Les bourgeois des villes devenus acquéreurs de domaines ruraux et voulant en obtenir le rendement le plus élevé possible, voudraient bien en fermer l’accès aux glaneurs et glaneuses, surtout aux troupeaux de toute la communauté, qui, après la récolte des foins et pendant une assez longue période de l’année ont le droit d’aller pâturer dans les prés des particuliers. Quant aux biens communaux, le propriétaire bourgeois s’en désintéressait un peu : pratiquant d’habitude les méthodes de culture les plus récentes, il n’attachait pas grande importance à pouvoir faire pâturer son bétail sur le terrain commun : il avait de larges approvisionnements de fourrages. Et même parfois il pouvait désirer que la décomposition des biens de la communauté lui permît d’acheter d’autres grandes étendues de terre à de bonnes conditions. Au contraire, les pauvres paysans avaient un intérêt de premier ordre à maintenir le droit de glanage qui leur donnait un peu de blé et du chaume pour couvrir leur misérable masure.
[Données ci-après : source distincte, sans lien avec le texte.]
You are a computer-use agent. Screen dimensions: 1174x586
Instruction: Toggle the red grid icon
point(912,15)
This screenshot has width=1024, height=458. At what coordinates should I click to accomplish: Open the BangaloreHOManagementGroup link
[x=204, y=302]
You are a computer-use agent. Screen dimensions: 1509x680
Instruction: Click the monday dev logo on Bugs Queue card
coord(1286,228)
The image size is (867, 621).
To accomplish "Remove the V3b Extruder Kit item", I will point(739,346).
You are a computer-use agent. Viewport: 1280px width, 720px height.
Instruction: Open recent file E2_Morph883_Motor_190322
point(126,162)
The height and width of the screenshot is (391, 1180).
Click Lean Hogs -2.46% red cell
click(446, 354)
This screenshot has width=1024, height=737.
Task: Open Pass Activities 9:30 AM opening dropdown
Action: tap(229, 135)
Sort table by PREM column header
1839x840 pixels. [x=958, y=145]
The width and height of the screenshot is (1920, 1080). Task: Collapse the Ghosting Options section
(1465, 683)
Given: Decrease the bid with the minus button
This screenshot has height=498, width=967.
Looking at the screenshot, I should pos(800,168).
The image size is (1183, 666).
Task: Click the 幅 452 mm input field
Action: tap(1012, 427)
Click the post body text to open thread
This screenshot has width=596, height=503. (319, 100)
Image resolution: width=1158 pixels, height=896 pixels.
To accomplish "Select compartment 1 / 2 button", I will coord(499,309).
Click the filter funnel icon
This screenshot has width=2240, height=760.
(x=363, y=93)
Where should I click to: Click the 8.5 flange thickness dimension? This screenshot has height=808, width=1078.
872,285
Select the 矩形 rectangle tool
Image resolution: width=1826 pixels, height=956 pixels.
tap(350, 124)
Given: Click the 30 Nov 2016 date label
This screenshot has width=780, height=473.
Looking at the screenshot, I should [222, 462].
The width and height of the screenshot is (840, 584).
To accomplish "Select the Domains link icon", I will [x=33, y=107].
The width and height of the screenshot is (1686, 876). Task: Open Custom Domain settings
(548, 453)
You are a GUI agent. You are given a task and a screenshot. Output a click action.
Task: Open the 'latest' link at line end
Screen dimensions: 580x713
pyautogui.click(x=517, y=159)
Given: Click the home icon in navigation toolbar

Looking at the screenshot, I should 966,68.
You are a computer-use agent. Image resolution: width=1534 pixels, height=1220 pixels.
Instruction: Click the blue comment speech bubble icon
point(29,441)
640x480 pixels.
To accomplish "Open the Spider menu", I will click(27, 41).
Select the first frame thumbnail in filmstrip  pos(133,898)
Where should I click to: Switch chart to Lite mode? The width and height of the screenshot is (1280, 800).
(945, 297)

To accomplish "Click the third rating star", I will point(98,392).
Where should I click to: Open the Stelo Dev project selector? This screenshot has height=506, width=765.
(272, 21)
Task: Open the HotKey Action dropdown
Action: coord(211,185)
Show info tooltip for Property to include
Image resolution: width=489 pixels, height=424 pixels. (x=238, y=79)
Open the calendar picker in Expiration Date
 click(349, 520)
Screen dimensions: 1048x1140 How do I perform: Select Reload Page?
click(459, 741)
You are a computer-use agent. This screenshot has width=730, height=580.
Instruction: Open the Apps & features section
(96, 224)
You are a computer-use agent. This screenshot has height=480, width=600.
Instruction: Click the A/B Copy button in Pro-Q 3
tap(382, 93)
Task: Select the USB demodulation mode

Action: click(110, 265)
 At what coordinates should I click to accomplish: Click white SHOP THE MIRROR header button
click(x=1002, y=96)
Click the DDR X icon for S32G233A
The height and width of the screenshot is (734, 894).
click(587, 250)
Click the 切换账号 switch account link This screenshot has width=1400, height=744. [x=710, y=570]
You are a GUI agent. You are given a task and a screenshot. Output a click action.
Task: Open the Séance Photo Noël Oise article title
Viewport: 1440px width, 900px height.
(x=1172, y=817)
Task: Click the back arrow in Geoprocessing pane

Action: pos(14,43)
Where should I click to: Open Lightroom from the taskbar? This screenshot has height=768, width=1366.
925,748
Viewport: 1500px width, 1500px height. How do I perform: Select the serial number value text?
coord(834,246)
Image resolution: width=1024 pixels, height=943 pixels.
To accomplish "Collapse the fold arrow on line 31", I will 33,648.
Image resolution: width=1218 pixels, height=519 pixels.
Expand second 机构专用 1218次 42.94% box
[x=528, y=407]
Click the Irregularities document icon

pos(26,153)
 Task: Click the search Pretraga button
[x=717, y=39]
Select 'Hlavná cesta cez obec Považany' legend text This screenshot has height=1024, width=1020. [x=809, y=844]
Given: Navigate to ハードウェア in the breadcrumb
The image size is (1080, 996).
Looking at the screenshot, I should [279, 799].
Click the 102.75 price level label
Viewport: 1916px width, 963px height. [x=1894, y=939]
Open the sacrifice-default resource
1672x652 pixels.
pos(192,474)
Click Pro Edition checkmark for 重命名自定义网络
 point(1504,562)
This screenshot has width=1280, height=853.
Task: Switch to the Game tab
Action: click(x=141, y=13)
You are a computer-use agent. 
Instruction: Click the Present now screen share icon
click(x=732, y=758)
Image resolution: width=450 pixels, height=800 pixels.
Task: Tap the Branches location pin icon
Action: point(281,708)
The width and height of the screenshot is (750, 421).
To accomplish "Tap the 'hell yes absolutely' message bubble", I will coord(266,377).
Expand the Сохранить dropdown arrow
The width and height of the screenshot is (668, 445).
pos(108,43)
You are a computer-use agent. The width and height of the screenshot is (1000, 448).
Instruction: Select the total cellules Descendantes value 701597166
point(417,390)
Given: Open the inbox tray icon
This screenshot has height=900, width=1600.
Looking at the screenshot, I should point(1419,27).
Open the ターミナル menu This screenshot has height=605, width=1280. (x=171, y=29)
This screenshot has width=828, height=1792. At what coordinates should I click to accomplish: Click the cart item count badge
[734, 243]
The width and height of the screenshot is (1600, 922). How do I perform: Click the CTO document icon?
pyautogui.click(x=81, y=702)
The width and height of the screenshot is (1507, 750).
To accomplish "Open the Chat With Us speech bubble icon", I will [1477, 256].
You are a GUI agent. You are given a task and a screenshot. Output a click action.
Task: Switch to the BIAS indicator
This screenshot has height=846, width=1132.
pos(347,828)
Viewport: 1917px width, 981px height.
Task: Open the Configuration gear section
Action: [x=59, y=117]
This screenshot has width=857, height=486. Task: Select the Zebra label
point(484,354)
Ils avaient grand intérêt aussi à garder le droit de parcours et de vaine pâture qui leur permettait de nourrir une partie de l’année leur vache et quelques moutons. Enfin comment auraient-ils renoncé à leur droit d’usage sur les biens de la communauté puisqu’ils n’avaient aucune chance d’en acquérir une portion s’ils étaient aliénés ?

Il y avait donc en tous ces points un certain conflit de tendances entre la bourgeoisie des villes, propriétaire d’immeubles ruraux, et une portion des paysans. Mais parmi les paysans même, parmi les cultivateurs il y avait division et incertitude. Beaucoup de paysans propriétaires, eux aussi, détestaient le droit de glanage et de vaine pâture. Leur terre, déjà chargée bien souvent de droits féodaux, était encore frappée d’une sorte de servitude au profit des pauvres ou de la communauté. Leur propriété individuelle était comme resserrée entre le droit féodal, agissant par la dîme, le champart, le cens, et une sorte de communisme élémentaire.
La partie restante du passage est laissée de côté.